So it was back to base, successful and more than compensated for the miserable effort that went into getting out of bed. Next time, I decided, now I have the gen, I shall include Schoneweide or Pankow on the itinerary, and hope to pick up some 202s out there in the badlands. I shall return.

XI. Channel Passage

My initial Channel passage to Belgium, was made on a truculent slimy sea in a wretched vomit-stained ferry boat that resembled nothing more illustrious than a floating motorway service station. That some of the vomit stinking out the toilets was mine, was due to the fact that I had immediately dosed myself with the most expensive plate of egg and chips in the world while still in the shelter of Dover’s harbour waiting for the storm to abate. This was my first experience of ships, and I was not impressed.
Whatever happened to travel? At what point did it ceases to be an adventure and get turned into a squalid herding of souls from A to B, without any serious thought being given to their comfort? Who designs these vessels? Who is responsible for the hideously uncomfortable chairs in the passenger lounge that never recline quite far enough, but keep you hanging in a half-sitting half lying position until your limbs ache, your muscles cramp and you give it up as a bad job and go and lie on the floor? Whom do we sue?
I realise, of course, that I am poor, and consequently cannot expect better without paying for it, but it’s the dishonesty that galls me. I don’t mind being served shit so long as it owns up and admits it’s shit; but serving me shit and telling me it’s sugar really isn’t a nice thing to do! Cross-Channel ferries are cheap and horrible things, precisely because they cater for the poor and meek, who cannot afford to have a choice: they have us over a barrel and milk us for everything they can get. We’d be far better off if they just tore out all the ugly trappings and gave us an empty hold with a few mattresses, then we could all lie down and sleep until the voyage was done, and leave the creaking tub refreshed and grateful. ‘Quality’ and ‘luxury’ are words we hear too much of, it’s a lie, and a waste of everyone’s time. Quality and luxury are things you get when you pay for them, and not until. It’s all so patronising!
Zounds were herded into a tub called ‘Profit of Free Enterprise’, which was the usual ugly pile of chipboard and formica, decked out in the Emperor’s new clothes, with a bar full of travellers from Swansea who were unable to hold their drink, and a restaurant whose prices would shame Harrods. I was not, I repeat, impressed.
My fellow travellers on this maiden voyage were, as ever, Steve and Lawrence, but we had a road crew for this tour in the shape of Mark the Hat and one Kevin Sheridan, a gentleman of Jewish origin, and one possessed of both an ironic turn of wit, and hair so curly that it put even Lawrence’ to shame. These two had come along to drive the ambulance which we had borrowed from Sarah for the trip, and which even now was having as bad a time as I, tossed by the restless waves in the stinking belly of the boat.
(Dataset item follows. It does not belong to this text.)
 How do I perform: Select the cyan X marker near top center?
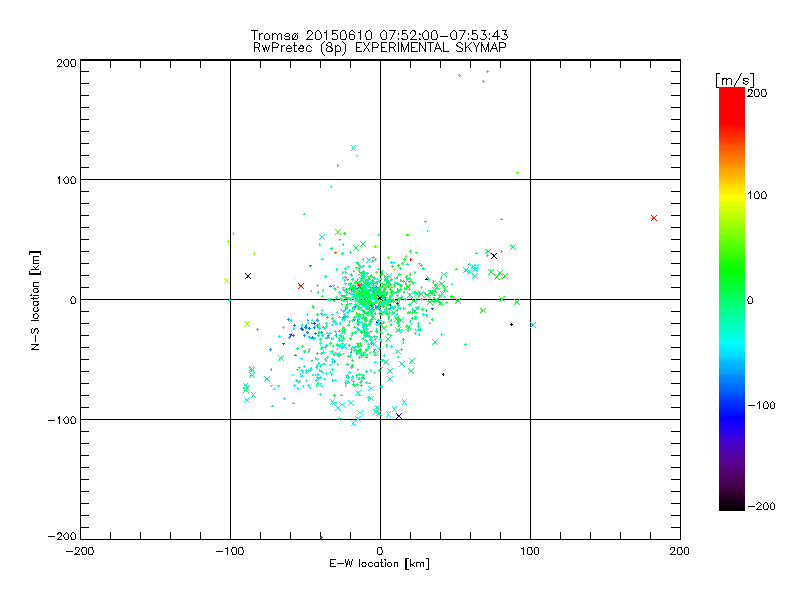[354, 148]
“Think how much dope we could have brought with us!” sighed Steve regretfully, as Ostend fell behind us in the darkness. We had somehow taken a wrong turning at the port, missed customs clearance completely and found ourselves on an obscure unmetalled track lined with orange flashing lights. The ambulance, being built like a brick-privvy, made short work of the rough and we soon found ourselves in town once more, and back on the road to ruin.
“I couldn’t half do with a Jimmy Cliff now,” mourned Kevin. “It’s way past the time that an honest man should have started smoking his daily quota.”
“That’s true. It’ll be dawn soon.” Sober, we rattled on towards Brussels. Wary of fascist douaniers we had finished up the stash on the road to Dover the night before and now there wasn’t so much as a roach in the van to lighten the burden of reality which was slowly appearing, grey and drawn as ourselves, in the freezing Belgian morning.
The first short leg of the tour involved an encounter with an expatriot Englishman named Peter, under whose roof we passed our first night abroad. Peter was lead singer in a band called ‘Banker,’ with whom we were due to play the first show in Rotterdam. I believe he was in some way connected with the organisation of the tour, but I, as usual, had proved neither willing nor capable of exerting myself in any kind of organisational capacity, so his exact involvement remained to me obscure. Peter was a short stocky man in his thirties, kept a rabbit in his house which roamed loose, had vaguely rodentish features himself and “No!” he informed us with virtuous satisfaction, “I don’t have any dope, but you can get some tomorrow in Rotterdam, where it’s legal!”
The prospect of Holland, the dope fiend’s Mecca, lulled us to sleep that night, and not even the nocturnal curiosity of Peter’s rabbit could dampen our spirits.
We drove to Rotterdam next morning in convoy with Banker, who had some pretty good songs based around the simple but tuneful basslines played by Peter’s wife, Anna. We all slept that night in a big squatted factory complex, and I dimly recall shaking the rabbit droppings out of my sleeping bag and settling down to smoke ourselves silly in a roomful of ugly metal sculptures. “Zehr kunstlich!” observed Kevin thoughtfully. “A primitive symbol of the wedding between God and technology.”
“Shut up and stop bogarting that spliff.”
“Never hurry a Humphrey.....”
Onwards next day then, to the Leiden home of Helmut, mastermind behind the Dutch band ‘Troops Out’, in whose company the rest of the tour was to be made. Helmut, surname unknown, was a character of such a bizarre and unlikely nature that closer study is warranted: a man of such singularity that God could have created him for no other reason than to say “Look! Here is man that I have created both high and low in all his wild flung diversity; look upon my work and marvel at the inscrutable will of the Lord thy God.” At least that’s what Kevin, who claimed to be nearer our God than we, would have had us believe.
Every English band ever to play in Leiden must surely remember Helmut, for he was the Godfather, manservant, chronicler and willing host to the punk movement in that town. Helmut knew the entire history of Punk, right down to what Sid Vicious had for breakfast on the day of the 100 Club gig with Siouxie and the Banshees. His interest and enthusiasm was not for the ideology or struggles of youth and music, but for hard facts and historical accuracy. To Helmut, Punk was not an attitude or a means towards an end, but an end in itself; a historical progression to be studied in much the same way that one would study the pharaohs of Egypt or the Tudor succession. His degree in history from the University of Leiden no doubt influenced his outlook and approach to this subject. Helmut’s thirst for punk trivia proved too tempting a target to resist, and I immediately set about the task of feeding him some red-herrings to add to his fund of lore:
“Did you know that Charlie Harper used to manage the Rubettes?” I told him with untruthful aplomb. Helmut gaped and began to twitch excitedly. “Oh yes,” I continued, “in the mid-seventies he was involved with a lot of English pop bands - his real name is Bruno Eberhardt - he gave it all up in 1977 and became a barman at the Roxy.”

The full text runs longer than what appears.